----- Data for analysis
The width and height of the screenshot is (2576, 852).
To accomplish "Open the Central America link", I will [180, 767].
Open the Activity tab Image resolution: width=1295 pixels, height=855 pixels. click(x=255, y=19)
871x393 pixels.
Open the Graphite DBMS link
----------
_Your instructions_.
Among the entries, find each line that includes the string "Open" and copy it.

_Reply_.
To accomplish "Open the Central America link", I will [180, 767].
Open the Activity tab Image resolution: width=1295 pixels, height=855 pixels. click(x=255, y=19)
Open the Graphite DBMS link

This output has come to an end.